→ EXERCISE DESCRIPTION: Repeat the entries exactly as they are written.

→ DATA SUPPLIED:
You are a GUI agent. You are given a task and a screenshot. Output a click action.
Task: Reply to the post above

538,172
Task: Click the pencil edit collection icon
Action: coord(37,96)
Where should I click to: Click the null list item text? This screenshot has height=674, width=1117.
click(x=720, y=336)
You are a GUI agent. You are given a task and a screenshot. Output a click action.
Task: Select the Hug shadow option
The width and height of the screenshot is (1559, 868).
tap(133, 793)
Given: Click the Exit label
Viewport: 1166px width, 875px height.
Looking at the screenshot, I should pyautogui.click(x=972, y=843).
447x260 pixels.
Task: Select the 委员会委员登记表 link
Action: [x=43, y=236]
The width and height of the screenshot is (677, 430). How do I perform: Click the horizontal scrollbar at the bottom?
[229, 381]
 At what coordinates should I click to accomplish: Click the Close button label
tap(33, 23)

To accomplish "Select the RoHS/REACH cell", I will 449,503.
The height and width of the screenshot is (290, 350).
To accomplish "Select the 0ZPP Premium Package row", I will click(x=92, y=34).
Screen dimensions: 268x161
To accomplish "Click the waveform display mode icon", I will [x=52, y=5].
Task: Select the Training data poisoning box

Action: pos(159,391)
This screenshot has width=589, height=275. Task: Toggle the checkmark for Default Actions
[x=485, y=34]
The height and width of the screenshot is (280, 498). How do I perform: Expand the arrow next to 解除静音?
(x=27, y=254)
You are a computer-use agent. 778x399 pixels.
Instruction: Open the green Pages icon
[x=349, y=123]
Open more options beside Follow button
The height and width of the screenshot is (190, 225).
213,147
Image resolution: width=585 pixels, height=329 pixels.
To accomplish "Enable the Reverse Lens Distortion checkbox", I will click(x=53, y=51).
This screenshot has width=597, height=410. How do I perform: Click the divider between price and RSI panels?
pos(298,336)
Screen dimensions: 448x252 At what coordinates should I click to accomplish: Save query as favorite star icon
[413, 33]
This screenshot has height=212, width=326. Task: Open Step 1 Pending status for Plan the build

→ WRITTEN ANSWER:
You are a GUI agent. You are given a task and a screenshot. Output a click action.
Task: Reply to the post above

538,172
Task: Click the pencil edit collection icon
Action: coord(37,96)
Where should I click to: Click the null list item text? This screenshot has height=674, width=1117.
click(x=720, y=336)
You are a GUI agent. You are given a task and a screenshot. Output a click action.
Task: Select the Hug shadow option
The width and height of the screenshot is (1559, 868).
tap(133, 793)
Given: Click the Exit label
Viewport: 1166px width, 875px height.
Looking at the screenshot, I should pyautogui.click(x=972, y=843).
447x260 pixels.
Task: Select the 委员会委员登记表 link
Action: [x=43, y=236]
The width and height of the screenshot is (677, 430). How do I perform: Click the horizontal scrollbar at the bottom?
[229, 381]
 At what coordinates should I click to accomplish: Click the Close button label
tap(33, 23)

To accomplish "Select the RoHS/REACH cell", I will 449,503.
The height and width of the screenshot is (290, 350).
To accomplish "Select the 0ZPP Premium Package row", I will click(x=92, y=34).
Screen dimensions: 268x161
To accomplish "Click the waveform display mode icon", I will [x=52, y=5].
Task: Select the Training data poisoning box

Action: pos(159,391)
This screenshot has width=589, height=275. Task: Toggle the checkmark for Default Actions
[x=485, y=34]
The height and width of the screenshot is (280, 498). How do I perform: Expand the arrow next to 解除静音?
(x=27, y=254)
You are a computer-use agent. 778x399 pixels.
Instruction: Open the green Pages icon
[x=349, y=123]
Open more options beside Follow button
The height and width of the screenshot is (190, 225).
213,147
Image resolution: width=585 pixels, height=329 pixels.
To accomplish "Enable the Reverse Lens Distortion checkbox", I will click(x=53, y=51).
This screenshot has width=597, height=410. How do I perform: Click the divider between price and RSI panels?
pos(298,336)
Screen dimensions: 448x252 At what coordinates should I click to accomplish: Save query as favorite star icon
[413, 33]
This screenshot has height=212, width=326. Task: Open Step 1 Pending status for Plan the build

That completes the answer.